Dal 15 maggio sono in vigore i nuovi termini d’uso del servizio che hanno innescato molte critiche (e richieste di blocco in alcuni paesi). In India le parti si sono invertite: WhatsApp ha infatti denunciato il governo perché una recente normativa impone il tracciamento dei messaggi.
WhatsApp contro il governo indiano
Intermediary Guidelines and Digital Media Ethics Code. Questo è il nome delle nuove regole, introdotte a febbraio e in vigore da oggi, che impongono alle aziende di fornire il nome dell’utente quando il governo indiano deve trovare la fonte originaria di un messaggio. WhatsApp ha presentato una denuncia presso il tribunale di New Delhi, in quanto il rispetto di tale obbligo significa tracciare tutti i messaggi inviati e violare il diritto alla privacy degli utenti.

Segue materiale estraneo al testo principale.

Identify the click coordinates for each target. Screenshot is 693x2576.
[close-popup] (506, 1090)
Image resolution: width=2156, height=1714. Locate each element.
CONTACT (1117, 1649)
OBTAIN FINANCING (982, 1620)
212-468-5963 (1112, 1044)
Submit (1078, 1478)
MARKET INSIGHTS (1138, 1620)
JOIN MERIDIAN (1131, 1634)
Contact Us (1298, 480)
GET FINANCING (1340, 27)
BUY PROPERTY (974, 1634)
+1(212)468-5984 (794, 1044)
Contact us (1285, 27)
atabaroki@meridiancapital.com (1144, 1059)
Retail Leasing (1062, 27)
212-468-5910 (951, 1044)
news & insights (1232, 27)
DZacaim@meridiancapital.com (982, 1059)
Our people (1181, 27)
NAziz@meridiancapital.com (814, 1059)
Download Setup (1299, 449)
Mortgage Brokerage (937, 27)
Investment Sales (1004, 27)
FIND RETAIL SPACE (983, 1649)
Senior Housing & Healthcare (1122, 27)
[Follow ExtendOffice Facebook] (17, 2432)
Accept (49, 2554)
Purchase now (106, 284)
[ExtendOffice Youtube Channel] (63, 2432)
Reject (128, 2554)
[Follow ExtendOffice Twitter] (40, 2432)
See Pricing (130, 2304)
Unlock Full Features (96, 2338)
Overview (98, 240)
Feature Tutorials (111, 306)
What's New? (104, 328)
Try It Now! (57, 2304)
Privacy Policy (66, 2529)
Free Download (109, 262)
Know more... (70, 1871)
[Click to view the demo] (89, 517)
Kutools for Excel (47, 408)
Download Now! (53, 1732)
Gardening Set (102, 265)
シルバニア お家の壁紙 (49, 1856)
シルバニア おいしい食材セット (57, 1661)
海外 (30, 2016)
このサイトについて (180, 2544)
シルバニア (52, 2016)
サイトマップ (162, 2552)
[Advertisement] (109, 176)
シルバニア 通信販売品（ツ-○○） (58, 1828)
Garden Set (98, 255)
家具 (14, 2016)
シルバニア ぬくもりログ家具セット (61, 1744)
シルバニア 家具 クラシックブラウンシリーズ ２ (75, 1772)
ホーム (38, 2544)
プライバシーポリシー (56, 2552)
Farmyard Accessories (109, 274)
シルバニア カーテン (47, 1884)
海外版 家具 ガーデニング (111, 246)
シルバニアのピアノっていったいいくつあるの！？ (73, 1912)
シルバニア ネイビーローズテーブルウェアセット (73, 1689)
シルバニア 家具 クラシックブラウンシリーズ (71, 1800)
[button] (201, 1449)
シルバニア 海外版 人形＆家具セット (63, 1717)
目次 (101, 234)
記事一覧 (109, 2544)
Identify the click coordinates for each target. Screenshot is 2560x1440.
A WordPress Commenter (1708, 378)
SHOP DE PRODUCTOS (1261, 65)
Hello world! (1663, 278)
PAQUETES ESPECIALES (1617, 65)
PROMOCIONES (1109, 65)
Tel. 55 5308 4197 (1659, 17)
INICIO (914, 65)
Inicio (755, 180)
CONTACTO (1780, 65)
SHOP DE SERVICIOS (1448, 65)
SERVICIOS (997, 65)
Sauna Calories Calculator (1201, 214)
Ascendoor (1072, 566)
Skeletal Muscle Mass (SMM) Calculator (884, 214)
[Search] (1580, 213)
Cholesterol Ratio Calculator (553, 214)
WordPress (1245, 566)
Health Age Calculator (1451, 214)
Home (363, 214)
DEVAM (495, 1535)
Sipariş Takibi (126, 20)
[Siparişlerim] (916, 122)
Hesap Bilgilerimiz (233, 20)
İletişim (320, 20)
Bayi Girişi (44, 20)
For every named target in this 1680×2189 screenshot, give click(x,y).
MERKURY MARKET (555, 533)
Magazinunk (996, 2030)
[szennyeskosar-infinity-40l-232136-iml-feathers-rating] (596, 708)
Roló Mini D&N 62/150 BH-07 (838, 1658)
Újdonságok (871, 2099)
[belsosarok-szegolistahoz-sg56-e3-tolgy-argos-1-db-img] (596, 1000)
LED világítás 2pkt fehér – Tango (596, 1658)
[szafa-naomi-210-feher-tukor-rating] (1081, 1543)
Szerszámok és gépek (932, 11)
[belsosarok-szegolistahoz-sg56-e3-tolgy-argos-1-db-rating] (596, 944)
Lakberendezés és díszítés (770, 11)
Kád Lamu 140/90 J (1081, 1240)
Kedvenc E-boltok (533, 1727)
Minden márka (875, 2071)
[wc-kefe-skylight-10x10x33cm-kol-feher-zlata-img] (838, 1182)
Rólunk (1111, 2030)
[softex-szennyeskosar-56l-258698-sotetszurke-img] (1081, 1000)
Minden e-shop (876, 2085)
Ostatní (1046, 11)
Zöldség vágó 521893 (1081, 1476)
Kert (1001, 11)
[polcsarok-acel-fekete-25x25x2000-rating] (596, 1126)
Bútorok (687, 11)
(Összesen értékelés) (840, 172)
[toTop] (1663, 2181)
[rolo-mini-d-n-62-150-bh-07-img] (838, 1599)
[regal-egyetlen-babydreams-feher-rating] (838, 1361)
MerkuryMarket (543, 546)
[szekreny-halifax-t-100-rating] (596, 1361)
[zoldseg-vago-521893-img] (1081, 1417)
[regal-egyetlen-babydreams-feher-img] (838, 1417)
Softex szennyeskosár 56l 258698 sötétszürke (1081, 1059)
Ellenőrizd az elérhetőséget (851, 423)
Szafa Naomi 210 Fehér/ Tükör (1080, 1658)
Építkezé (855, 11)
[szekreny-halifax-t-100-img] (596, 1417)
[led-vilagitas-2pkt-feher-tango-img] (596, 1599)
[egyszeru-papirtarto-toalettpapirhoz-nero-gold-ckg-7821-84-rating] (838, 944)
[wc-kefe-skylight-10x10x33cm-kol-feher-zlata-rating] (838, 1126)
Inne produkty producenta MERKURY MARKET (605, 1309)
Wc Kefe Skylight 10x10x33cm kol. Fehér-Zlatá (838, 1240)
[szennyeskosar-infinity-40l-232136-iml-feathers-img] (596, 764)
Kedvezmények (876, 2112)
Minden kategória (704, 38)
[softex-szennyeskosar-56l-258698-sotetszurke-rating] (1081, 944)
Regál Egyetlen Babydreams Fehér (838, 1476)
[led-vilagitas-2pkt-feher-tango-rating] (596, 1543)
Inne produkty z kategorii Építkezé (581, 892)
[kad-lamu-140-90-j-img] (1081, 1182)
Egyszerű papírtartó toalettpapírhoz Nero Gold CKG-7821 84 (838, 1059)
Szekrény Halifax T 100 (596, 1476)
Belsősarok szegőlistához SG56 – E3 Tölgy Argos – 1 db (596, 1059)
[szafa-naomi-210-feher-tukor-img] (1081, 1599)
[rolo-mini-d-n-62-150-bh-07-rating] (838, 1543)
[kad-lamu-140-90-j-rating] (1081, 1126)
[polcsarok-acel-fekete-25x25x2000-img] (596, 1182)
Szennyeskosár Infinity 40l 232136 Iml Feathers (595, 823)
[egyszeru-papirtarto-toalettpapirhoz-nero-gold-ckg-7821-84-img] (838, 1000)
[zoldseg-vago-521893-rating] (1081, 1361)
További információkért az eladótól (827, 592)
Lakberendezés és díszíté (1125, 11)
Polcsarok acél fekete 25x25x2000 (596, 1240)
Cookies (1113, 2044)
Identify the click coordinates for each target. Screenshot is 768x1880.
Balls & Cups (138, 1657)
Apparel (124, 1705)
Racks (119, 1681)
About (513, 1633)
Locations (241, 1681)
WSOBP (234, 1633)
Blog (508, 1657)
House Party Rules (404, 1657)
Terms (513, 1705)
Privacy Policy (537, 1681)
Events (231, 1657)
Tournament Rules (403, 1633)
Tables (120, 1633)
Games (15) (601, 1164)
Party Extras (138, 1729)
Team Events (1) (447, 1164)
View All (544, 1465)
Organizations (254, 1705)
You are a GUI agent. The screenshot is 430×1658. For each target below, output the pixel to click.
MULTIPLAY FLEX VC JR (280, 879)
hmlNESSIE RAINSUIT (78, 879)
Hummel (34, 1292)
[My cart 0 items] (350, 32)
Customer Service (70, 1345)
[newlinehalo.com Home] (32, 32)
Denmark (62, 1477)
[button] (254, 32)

Una pagina pubblicata dall’azienda californiana nelle FAQ evidenzia che la tracciabilità comporta la disattivazione della crittografia end-to-end perché non c’è nessun modo alternativo che permette di trovare il messaggio incriminato.
WhatsApp afferma che la richiesta del governo indiano equivale ad una sorveglianza di massa. Tra l’altro esiste un’elevata probabilità che venga accusato un utente innocente (o quantomeno finire sotto indagine) solo per aver inoltrato il messaggio. Un portavoce del governo indiano sostiene che si possa rintracciare un messaggio, senza disattivare la crittografia end-to-end. Probabilmente non ha capito come funziona la tecnologia.
WhatsApp sottolinea che rispetta il lavoro delle forze dell’ordine, ma fornisce risposte solo a richieste valide. In ogni caso tra le informazioni disponibili non ci sono i messaggi. Lo scontro tra l’azienda e il governo indiano è iniziato nel 2017, quando il servizio di messaggistica è stato utilizzato per diffondere false notizie sul presunto rapimento di un bambino da parte di un lavoratore (linciato da oltre 48 persone).